Task description
Rewrite the items below, replacing every "screenshot" with "screen capture" and changing nothing else. Leave the pictures out of your answer.

Dataset records

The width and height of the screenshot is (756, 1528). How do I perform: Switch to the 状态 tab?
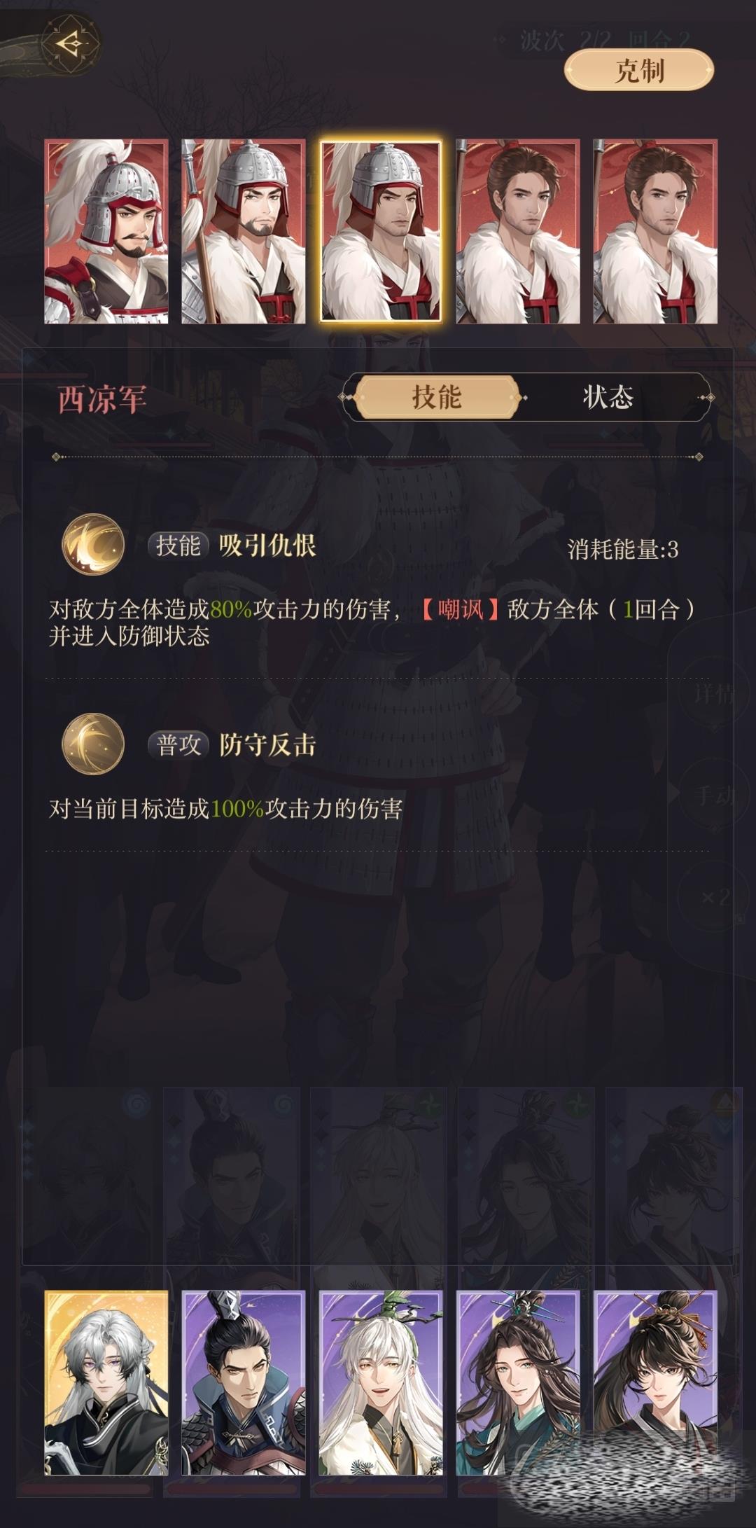[x=608, y=397]
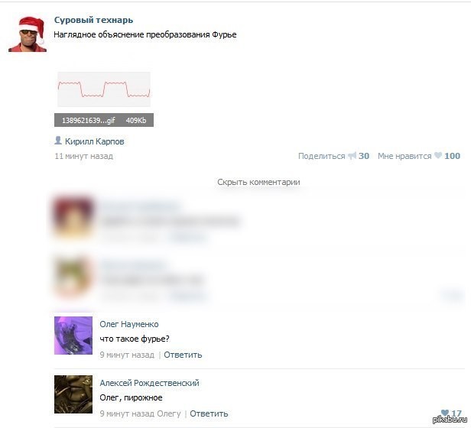Click the share megaphone icon
The image size is (471, 428).
coord(352,156)
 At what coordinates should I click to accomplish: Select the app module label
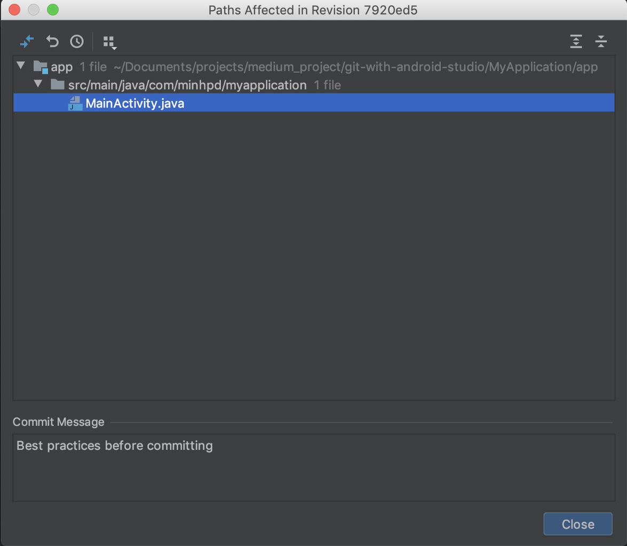(62, 67)
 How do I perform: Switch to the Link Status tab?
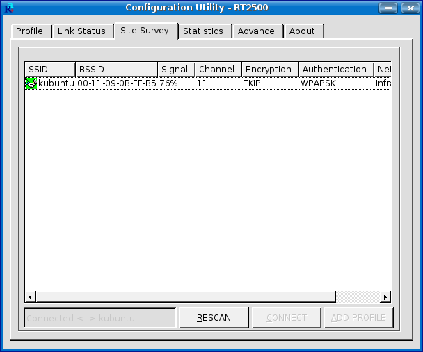81,31
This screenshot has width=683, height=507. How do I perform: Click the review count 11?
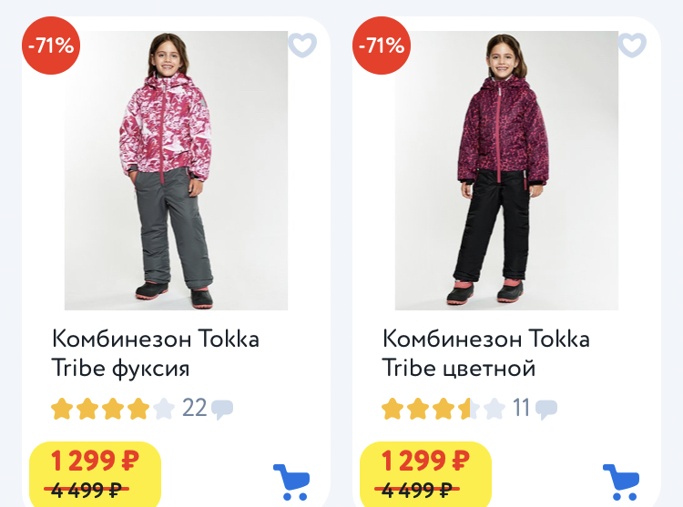click(x=522, y=408)
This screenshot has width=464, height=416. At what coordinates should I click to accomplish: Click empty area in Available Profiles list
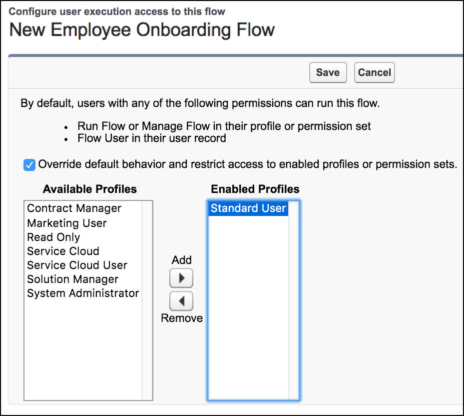[x=82, y=350]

Exercise solution
The width and height of the screen capture is (756, 1528). How do I perform: Switch to the 状态 tab?
[x=608, y=397]
Click the share megaphone icon
The image size is (471, 428).
coord(352,156)
 At what coordinates should I click to accomplish: Select the app module label
(62, 67)
 How do I perform: Switch to the Link Status tab?
81,31
This screen capture has width=683, height=507. How do I perform: Click the review count 11?
click(x=522, y=408)
This screen capture has width=464, height=416. At what coordinates should I click to accomplish: Click empty area in Available Profiles list
[x=82, y=350]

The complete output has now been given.